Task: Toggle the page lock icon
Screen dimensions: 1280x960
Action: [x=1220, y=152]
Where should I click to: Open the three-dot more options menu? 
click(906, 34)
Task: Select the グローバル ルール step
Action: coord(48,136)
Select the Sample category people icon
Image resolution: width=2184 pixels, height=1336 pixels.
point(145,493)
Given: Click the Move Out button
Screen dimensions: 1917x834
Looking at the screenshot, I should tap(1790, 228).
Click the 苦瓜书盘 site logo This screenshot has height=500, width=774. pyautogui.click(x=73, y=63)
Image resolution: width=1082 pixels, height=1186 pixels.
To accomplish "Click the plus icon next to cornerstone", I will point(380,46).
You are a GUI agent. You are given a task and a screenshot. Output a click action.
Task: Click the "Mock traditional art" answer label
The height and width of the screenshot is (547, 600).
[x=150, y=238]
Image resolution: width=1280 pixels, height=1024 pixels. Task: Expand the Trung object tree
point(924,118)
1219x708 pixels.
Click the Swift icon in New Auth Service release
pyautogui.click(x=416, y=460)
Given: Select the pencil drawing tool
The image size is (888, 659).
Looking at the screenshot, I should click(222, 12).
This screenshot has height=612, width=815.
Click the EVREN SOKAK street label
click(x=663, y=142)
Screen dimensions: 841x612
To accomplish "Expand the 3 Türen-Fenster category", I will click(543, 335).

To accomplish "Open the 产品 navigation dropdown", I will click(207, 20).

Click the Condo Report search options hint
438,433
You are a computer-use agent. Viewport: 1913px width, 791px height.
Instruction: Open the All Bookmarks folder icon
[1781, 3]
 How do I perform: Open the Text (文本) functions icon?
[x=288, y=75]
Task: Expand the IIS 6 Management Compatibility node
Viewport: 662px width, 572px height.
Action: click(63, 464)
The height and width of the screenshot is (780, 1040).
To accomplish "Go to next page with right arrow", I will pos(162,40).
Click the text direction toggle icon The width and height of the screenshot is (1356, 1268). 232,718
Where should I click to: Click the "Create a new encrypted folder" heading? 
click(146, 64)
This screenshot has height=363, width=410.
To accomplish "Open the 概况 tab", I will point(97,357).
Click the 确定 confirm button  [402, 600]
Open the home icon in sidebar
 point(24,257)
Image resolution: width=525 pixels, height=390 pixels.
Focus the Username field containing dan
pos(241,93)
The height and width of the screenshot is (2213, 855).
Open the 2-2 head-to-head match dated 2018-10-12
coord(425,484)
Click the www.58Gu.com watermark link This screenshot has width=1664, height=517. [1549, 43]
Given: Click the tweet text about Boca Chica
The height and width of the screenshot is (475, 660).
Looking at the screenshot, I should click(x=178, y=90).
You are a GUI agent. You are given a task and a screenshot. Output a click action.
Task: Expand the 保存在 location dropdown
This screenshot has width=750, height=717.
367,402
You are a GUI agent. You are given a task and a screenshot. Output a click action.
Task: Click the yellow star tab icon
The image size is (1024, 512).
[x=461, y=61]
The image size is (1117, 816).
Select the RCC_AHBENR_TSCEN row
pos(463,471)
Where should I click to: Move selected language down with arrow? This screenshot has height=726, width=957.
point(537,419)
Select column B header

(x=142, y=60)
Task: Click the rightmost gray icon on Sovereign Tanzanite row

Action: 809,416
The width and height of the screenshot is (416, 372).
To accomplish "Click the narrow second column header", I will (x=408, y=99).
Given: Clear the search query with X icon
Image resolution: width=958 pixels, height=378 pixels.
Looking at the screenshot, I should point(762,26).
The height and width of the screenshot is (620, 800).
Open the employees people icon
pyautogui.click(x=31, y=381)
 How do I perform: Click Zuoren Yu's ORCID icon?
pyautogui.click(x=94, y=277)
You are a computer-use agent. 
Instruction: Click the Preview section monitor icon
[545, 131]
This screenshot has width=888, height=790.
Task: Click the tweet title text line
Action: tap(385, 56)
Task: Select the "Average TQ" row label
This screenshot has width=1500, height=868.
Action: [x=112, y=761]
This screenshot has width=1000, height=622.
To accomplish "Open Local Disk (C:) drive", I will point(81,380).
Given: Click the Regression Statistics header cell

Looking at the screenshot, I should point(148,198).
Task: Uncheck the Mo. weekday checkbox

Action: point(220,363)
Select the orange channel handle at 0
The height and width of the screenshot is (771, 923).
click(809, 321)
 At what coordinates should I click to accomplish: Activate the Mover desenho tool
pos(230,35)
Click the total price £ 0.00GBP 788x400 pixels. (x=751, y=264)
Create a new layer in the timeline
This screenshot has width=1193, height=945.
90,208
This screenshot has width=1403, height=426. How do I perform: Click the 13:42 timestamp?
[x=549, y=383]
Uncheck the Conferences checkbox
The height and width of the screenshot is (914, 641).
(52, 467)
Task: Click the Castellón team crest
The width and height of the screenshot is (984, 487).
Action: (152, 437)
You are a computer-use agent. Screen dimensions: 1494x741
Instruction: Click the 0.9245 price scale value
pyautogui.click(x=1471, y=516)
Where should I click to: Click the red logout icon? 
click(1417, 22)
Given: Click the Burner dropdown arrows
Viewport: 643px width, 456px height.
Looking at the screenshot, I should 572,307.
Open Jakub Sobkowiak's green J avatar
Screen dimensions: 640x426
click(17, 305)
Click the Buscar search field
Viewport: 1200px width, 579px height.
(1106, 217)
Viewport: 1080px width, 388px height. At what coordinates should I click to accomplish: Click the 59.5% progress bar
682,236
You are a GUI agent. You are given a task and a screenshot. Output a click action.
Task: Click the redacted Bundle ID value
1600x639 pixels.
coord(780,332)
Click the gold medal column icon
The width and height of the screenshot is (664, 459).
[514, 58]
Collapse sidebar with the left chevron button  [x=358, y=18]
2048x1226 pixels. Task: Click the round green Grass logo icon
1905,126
● ● ● ● ●
Exercise description: From the line that has "At what coordinates should I click to accomplish: Activate" through the line that has "Task: Click the Castellón team crest", copy every line exactly as it appears above, and leave out all others.

Response to this task:
 At what coordinates should I click to accomplish: Activate the Mover desenho tool
pos(230,35)
Click the total price £ 0.00GBP 788x400 pixels. (x=751, y=264)
Create a new layer in the timeline
This screenshot has width=1193, height=945.
90,208
This screenshot has width=1403, height=426. How do I perform: Click the 13:42 timestamp?
[x=549, y=383]
Uncheck the Conferences checkbox
The height and width of the screenshot is (914, 641).
(52, 467)
Task: Click the Castellón team crest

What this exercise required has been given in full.